Ask Mr. Religion said:


> on a new page, start over with a reference



Please, half the books published in Reformed circles do that!


----------



## Scottish Lass

Boliver, remember that in general a research paper should be your thoughts, conclusions, etc. with the support of others. If you have more than a couple citations per paragraph, you may have a problem. Disclaimer: my experience lies more with secular literature/research, but I doubt that seminary expects you simply to gather everyone else's thoughts without tying it together with your own.


----------



## Ask Mr. Religion

Chaplainintraining said:


> Ask Mr. Religion said:
> 
> 
> 
> Especially when the footnotes are merely tangential thoughts unrelated to the item so referenced. Many students seem to think that any thought that pops into their head as they craft their paper warrants a footnote.
> 
> 
> 
> 
> I don't have the Ibid problem, but am not sure about the other. I am not using footnotes to elaborate on rabbit trails or such. I am only using footnotes to reference works. I do have alot though.
Click to expand...

 


Scottish Lass said:


> Boliver, remember that in general a research paper should be your thoughts, conclusions, etc. with the support of others. If you have more than a couple citations per paragraph, you may have a problem. Disclaimer: my experience lies more with secular literature/research, but I doubt that seminary expects you simply to gather everyone else's thoughts without tying it together with your own.

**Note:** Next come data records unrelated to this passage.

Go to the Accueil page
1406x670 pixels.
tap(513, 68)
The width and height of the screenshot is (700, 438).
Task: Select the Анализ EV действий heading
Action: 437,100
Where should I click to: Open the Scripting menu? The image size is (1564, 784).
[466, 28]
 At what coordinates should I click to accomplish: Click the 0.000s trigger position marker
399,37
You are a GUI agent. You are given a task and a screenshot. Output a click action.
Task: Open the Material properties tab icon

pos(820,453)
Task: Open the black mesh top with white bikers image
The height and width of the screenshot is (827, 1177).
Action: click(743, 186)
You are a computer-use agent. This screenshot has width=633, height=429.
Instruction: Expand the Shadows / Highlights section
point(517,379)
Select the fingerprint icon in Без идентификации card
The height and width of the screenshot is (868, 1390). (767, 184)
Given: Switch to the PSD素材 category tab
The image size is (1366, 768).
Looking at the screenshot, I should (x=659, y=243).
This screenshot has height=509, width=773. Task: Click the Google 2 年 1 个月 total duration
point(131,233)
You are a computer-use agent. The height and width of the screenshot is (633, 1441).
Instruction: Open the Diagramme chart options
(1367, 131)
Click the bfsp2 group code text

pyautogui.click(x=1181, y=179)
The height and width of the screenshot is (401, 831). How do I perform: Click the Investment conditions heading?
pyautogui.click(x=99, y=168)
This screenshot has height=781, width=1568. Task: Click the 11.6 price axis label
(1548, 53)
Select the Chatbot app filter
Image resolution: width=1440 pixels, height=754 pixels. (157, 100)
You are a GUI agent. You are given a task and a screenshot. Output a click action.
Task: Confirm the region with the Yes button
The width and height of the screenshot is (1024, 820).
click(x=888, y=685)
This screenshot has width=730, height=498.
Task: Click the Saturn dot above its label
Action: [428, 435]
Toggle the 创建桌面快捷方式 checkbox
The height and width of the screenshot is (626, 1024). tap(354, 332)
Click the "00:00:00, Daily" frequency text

Wise advice from SL here. A lot of citations per paragraph or two sets alarms bells off for me when reviewing research papers. This is a good guide on separating too much borrowing from original thought:

Westminster Theological Seminary - Plagiarism

*Note*: I am not implying this is the case for you at all. The examples given at the site above indicate issues that many students struggle with and fail to grasp. Your issue is one of too much attribution, not too little as the examples at the site focus upon.

Note also that the author calls attention to giving a _tip of the hat_ to others in the *Adequate Acknowledgement: Paraphrase.* This is what I meant in my previous post.

The author's final words are wise: _use others...but don't exploit them_.

AMR


----------